Utica Shale drilling and production began in Ohio in 2011. Ohio as of 2013 is becoming a major natural gas and oil producer from the Utica Shale in the eastern part of the state. Map of Ohio Utica Shale drilling permits and activity by date. In 2011 drilling and permits for drilling in the Utica Shale in Ohio reached record highs.

=== Pennsylvania ===
Companies like CNX Resources have had success expanding Utica Shale production in Pennsylvania, drilling its first Utica well in 2015 in Westmoreland County. In 2022, CNX formed a partnership with the Pittsburgh International Airport in Allegheny County to develop Utica shale on airport property and convert it to LNG and CNG for use in fueling aviation and other machinery.

===New York===
In 2009, the Canadian company Gastem, which had been drilling gas wells into the Utica Shale in Quebec, drilled the first of its three state-permitted Utica Shale wells in New York. The first well drilled was in Otsego County.

New York imposed a moratorium on large-volume hydraulic fracturing in 2008. This was renewed by Governor Andrew Cuomo in 2014, and continues as of December 2017.

===Resource size===
The US Energy Information Administration estimated in 2012 that the Utica Shale in the US held 15.7 trillion cubic feet of unproved, technically recoverable gas. The average well was estimated to produce 1.13 billion cubic feet of gas.

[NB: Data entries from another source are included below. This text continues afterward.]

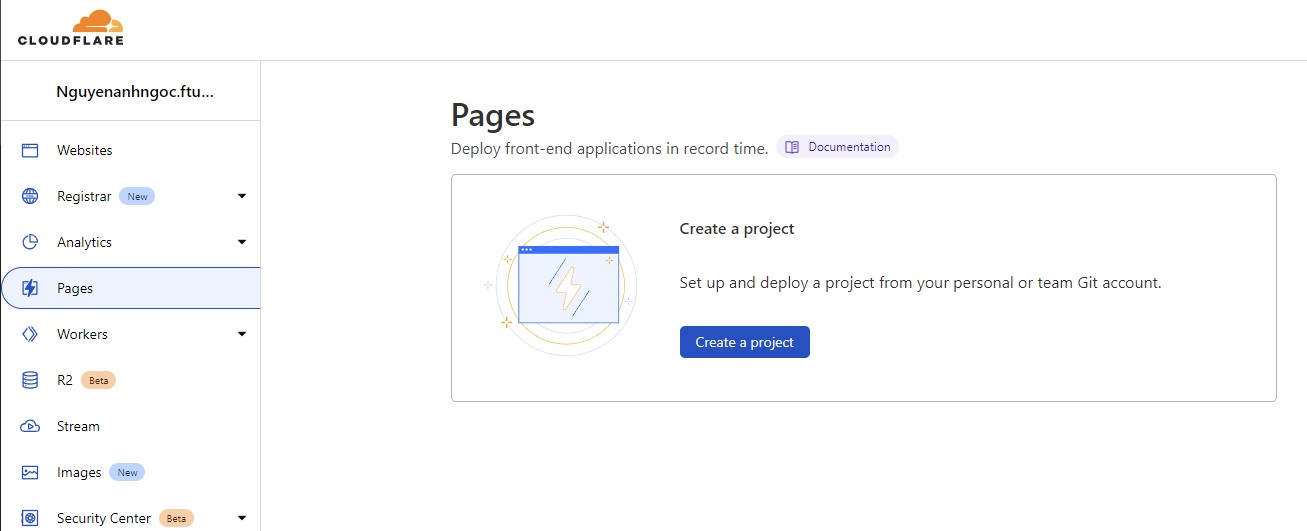Click the R2 database icon
This screenshot has width=1307, height=531.
pyautogui.click(x=30, y=380)

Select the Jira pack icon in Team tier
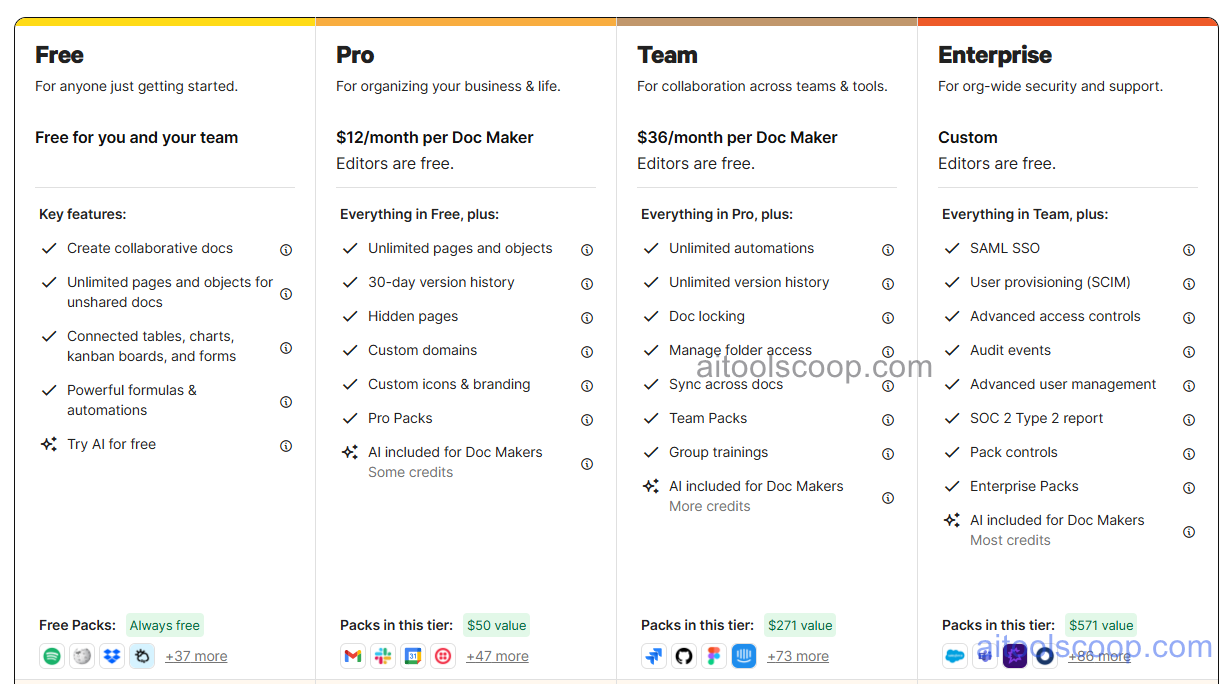(654, 656)
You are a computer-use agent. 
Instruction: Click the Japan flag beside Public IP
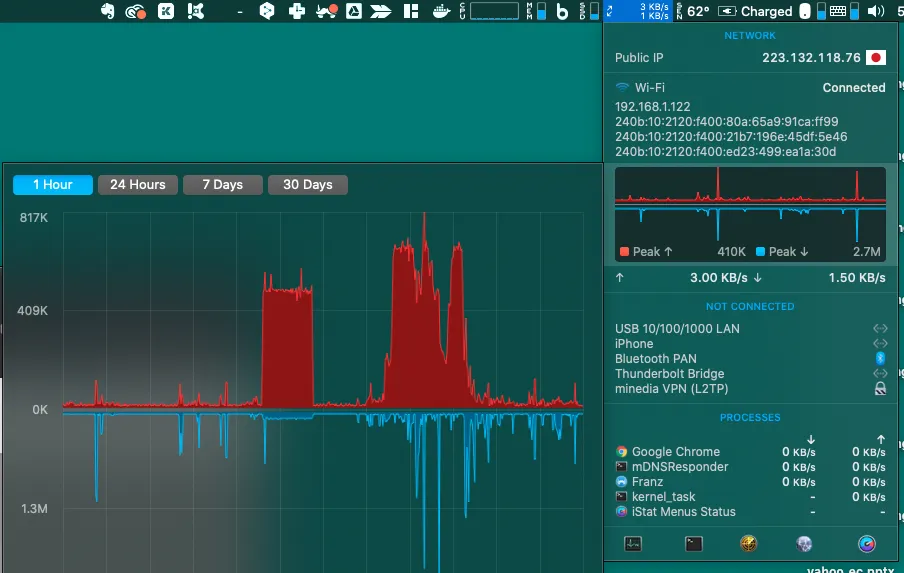(876, 58)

The same year, the US Geological Survey estimated that the Utica Shale had 38.2 trillion cubic feet of undiscovered technically recoverable gas, 940 million barrels of oil, and 208 million barrels of natural gas liquids.

In 2022, a team of researchers in a paper published in Energy Policy identified the Utica Shale as a "carbon bomb," a fossil fuel project that would result in more than one gigaton of carbon dioxide emissions if fully extracted and burnt.

==Distribution==
The Utica Shale lies under most of New York, Pennsylvania, Ohio, and West Virginia, and extends under adjacent parts of Ontario and Quebec in Canada and Kentucky, Maryland, Tennessee, and Virginia in the United States.

It occurs in outcrops in the state of New York
and in the subsurface in the provinces of Quebec and Ontario.

Parts of the Utica shale underlie the Island of Montreal, and its weakness relative to the Trenton and Chazy limestones under much of the rest of the island complicated the construction of the Montreal metro. Some stations had to be built cut-and-cover or with a narrow split platform profile to reduce the load on the bedrock. In particular, De l'Église station suffered a cave-in during construction and had to be hastily replanned.

In some regions of Pennsylvania, the Utica Shale reaches to almost two miles below sea level. However, the depth of the Utica Shale rock decreases to the west into Ohio and to the northwest towards Canada.

It reaches a thickness of up to 1000 ft and can be as thin as 70 ft towards the margins of the basin. 250 ft are exposed in the type section.

==Relationship to other units==
The Utica Shale underlies the Lorraine Group and overlies the Trenton Group limestone and the Canajoharie shale in the Mohawk River valley.

The Utica Shale is divided into the Nowadaga Zone, Loyal Creek Zone and Holland Patent Zone.

It lies a few thousand feet under the Marcellus Shale.